A: Fine crackles are not typically associated with COPD/emphysema, they are more common in conditions like heart failure or pneumonia.
C: Increased tactile fremitus is not typically seen in COPD/emphysema, it may be present in conditions like pneumonia.
D: Fever and chills are not typical findings in COPD/emphysema unless there is an infection present.

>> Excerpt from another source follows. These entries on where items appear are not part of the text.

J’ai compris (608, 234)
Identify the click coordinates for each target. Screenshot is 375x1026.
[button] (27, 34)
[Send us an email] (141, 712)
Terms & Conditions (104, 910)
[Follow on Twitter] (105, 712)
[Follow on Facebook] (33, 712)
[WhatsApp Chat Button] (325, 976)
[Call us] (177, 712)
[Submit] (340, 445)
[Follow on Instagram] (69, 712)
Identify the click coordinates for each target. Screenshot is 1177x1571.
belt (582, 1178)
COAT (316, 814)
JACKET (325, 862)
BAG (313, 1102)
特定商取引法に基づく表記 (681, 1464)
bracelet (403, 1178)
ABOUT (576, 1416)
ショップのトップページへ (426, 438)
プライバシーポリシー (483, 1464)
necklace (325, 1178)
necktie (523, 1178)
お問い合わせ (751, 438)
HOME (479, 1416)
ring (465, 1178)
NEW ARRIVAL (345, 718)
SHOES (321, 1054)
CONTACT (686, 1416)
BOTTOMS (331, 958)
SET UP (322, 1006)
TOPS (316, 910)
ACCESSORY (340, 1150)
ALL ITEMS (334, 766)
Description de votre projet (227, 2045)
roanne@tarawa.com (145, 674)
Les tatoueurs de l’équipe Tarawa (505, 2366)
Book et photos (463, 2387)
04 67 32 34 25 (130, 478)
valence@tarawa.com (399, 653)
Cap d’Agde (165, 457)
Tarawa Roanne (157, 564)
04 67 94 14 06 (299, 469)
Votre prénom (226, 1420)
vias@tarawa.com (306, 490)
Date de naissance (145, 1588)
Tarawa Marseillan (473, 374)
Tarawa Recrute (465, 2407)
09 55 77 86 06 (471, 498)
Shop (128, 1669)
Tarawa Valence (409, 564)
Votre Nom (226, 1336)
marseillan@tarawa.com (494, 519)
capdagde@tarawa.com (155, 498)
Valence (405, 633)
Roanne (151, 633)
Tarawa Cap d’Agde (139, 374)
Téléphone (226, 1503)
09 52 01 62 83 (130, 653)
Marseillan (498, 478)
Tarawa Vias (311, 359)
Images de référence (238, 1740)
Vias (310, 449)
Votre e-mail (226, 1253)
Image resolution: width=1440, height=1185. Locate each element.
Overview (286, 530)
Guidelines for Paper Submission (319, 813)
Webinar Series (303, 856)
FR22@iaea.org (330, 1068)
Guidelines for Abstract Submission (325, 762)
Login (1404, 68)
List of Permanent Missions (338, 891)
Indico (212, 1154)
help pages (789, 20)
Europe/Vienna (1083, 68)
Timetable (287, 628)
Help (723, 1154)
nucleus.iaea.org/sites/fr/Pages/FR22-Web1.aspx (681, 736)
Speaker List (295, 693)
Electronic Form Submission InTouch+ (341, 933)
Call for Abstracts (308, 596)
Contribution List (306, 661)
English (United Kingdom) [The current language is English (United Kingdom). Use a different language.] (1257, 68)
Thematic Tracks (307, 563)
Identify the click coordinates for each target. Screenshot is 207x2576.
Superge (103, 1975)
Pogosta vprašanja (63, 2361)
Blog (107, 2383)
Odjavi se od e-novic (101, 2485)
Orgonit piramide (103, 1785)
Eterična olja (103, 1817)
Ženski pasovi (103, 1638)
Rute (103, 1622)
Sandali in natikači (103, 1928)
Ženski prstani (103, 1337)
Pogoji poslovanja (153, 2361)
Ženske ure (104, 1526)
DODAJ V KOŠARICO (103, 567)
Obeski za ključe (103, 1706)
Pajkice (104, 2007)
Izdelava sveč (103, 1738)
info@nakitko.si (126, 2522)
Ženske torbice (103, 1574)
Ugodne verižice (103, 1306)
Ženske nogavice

A nurse at a rehabilitation center is planning care for a client who had a left hemispheric cerebrovascular accident (CVA) 3 weeks ago. Which of the following goals should the nurse include in the client's rehabilitation program?
- A. Establish the ability to communicate effectively.
- B. Increase mobility on the affected side.
- C. Increase independence in activities of daily living.
- D. Prevent falls during rehabilitation.
Correct Answer: A
Rationale: The correct answer is A: Establish the ability to communicate effectively. Communication is a key aspect affected by left hemispheric CVA, which can lead to aphasia or difficulty in speaking and understanding language. By prioritizing communication goals, the nurse can enhance the client's quality of life, facilitate social interactions, and improve overall rehabilitation outcomes. Increasing mobility (B) and independence in activities of daily living (C) are important but may not directly address the communication deficits. Preventing falls (D) is also crucial but not specific to the client's primary deficit.
A nurse is assessing a client who has fluid overload. Which of the following findings shouldn't the nurse expect?
- A. Increased heart rate
- B. Increased blood pressure
- C. Increased respiratory rate
- D. Increased hematocrit
Correct Answer: D
Rationale: The correct answer is D: Increased hematocrit. In fluid overload, there is an excess of fluid in the body, leading to dilution of blood components including hematocrit. Therefore, an increased hematocrit would not be expected. Increased heart rate (A), blood pressure (B), and respiratory rate (C) are all common findings in fluid overload due to the body's compensatory mechanisms to maintain adequate perfusion. Thus, these findings are expected.
A nurse is teaching a client about snacks that are appropriate on a low-fat, low-sodium, and low-cholesterol diet. Which of the following food choices by the client indicates the need for further teaching?
- A. A slice of cheese
- B. A small handful of almonds
- C. A baked apple
- D. Carrot sticks with hummus
Correct Answer: A
Rationale: The correct answer is A: A slice of cheese. Cheese is high in fat, sodium, and cholesterol, making it unsuitable for a low-fat, low-sodium, and low-cholesterol diet. The client needs further teaching to understand that cheese does not align with their dietary restrictions. The other options (B, C, D) are suitable choices for a low-fat, low-sodium, and low-cholesterol diet. Almonds are a source of healthy fats, a baked apple is low in fat and sodium, and carrot sticks with hummus are low in fat and cholesterol while providing fiber and nutrients. These options align with the client's dietary needs and do not require further teaching.